Work task — Using the listing below, copy every line that mentions "will".

Task material —
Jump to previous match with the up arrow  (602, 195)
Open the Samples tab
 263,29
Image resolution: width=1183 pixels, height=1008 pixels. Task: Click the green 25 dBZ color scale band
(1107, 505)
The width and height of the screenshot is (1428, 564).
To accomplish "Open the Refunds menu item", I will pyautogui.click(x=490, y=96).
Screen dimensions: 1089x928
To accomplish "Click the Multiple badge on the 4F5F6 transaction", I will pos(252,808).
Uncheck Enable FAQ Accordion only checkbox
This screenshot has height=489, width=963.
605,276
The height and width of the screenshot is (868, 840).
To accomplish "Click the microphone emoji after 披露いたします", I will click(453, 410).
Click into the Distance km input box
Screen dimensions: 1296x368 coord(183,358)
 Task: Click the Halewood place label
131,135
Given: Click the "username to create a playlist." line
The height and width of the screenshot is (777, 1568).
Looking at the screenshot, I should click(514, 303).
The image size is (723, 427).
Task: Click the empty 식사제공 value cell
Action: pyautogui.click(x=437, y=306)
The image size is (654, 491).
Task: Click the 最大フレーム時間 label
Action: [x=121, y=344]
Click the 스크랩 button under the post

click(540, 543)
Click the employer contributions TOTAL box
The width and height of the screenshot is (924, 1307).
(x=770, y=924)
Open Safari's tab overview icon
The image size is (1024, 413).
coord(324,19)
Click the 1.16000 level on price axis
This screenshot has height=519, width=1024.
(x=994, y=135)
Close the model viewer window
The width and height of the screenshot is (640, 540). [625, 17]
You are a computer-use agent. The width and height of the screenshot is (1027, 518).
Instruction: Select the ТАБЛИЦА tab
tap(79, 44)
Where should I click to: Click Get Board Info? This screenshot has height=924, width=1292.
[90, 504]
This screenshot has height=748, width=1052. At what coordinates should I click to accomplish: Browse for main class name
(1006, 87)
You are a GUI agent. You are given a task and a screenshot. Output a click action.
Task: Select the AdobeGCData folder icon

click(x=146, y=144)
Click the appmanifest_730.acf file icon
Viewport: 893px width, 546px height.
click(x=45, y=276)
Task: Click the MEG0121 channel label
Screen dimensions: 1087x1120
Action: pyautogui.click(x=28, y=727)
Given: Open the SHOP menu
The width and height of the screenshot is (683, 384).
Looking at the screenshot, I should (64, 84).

Response area —
To accomplish "Open the Refunds menu item", I will pyautogui.click(x=490, y=96).
To accomplish "Click the Multiple badge on the 4F5F6 transaction", I will pos(252,808).
To accomplish "Click the microphone emoji after 披露いたします", I will click(453, 410).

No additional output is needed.